§ **EXCERPT PROVIDED**

By the time the Jackson Laboratory Genomic Medicine facility in Farmington is complete, it will be full of glass-walled labs and peppered with small nooks for impromptu meetings, as well as lofty spaces for large public gatherings — even a snack bar and pub for employees.
The space itself is geared toward facilitating interactions among scientists and staff, said Mike Hyde, Jackson Laboratory's vice president for external affairs and strategic partnerships. Hyde is echoing a refrain heard constantly among technology companies and start-up incubators, where the benefits of open spaces and happenstance conversations have been said to lead to eureka moments.
"The greatest innovations and scientific breakthroughs happen at the coffee pot," Hyde said — or over beers, as the case may be.
Despite a rough winter, construction on Jackson Lab's research facility is on schedule, Hyde said. The building will eventually be 189,000 square feet, set on a 17-acre campus in Farmington, complete with laboratory spaces, scientific support services and a data processing center, as well as traditional meeting halls and conference rooms.
The site had its topping out ceremony back in early May — where the highest piece of structural steel was lifted into place — and work on installations and insulation will be visibly advanced by the autumn months, Hyde said. Construction should be wrapped up, and the building ready for occupancy by October 2014.
The state is providing Jackson Lab a $192 million construction loan for the project, which is estimated to create 842 construction jobs, providing a boost to trade industries that have sat on the sidelines following the recession.

§ **SUPPLIED DATA**
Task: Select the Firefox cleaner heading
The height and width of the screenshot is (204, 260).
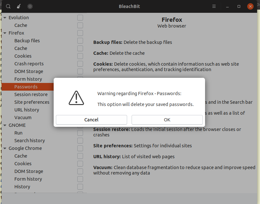Action: [x=172, y=20]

§ **WORK INSTRUCTION 1**
Pull out the part of the article on the Jackson Lab building word for word, starting at "The site had" and ending at "following the recession.".
§ **WORK INSTRUCTION 2**
Sum up the article on the Jackson Lab building in two sentences.
The material after the article has nothing to do with what comes next.

§ **EXERCISE RESULT 1**
The site had its topping out ceremony back in early May — where the highest piece of structural steel was lifted into place — and work on installations and insulation will be visibly advanced by the autumn months, Hyde said. Construction should be wrapped up, and the building ready for occupancy by October 2014.
The state is providing Jackson Lab a $192 million construction loan for the project, which is estimated to create 842 construction jobs, providing a boost to trade industries that have sat on the sidelines following the recession.

§ **EXERCISE RESULT 2**
Jackson Laboratory's 189,000-square-foot Genomic Medicine facility in Farmington will have glass-walled labs, small meeting nooks, and a snack bar and pub, all meant to encourage interactions among scientists and staff. Construction is on schedule for occupancy by October 2014, funded by a $192 million state construction loan and expected to create 842 construction jobs.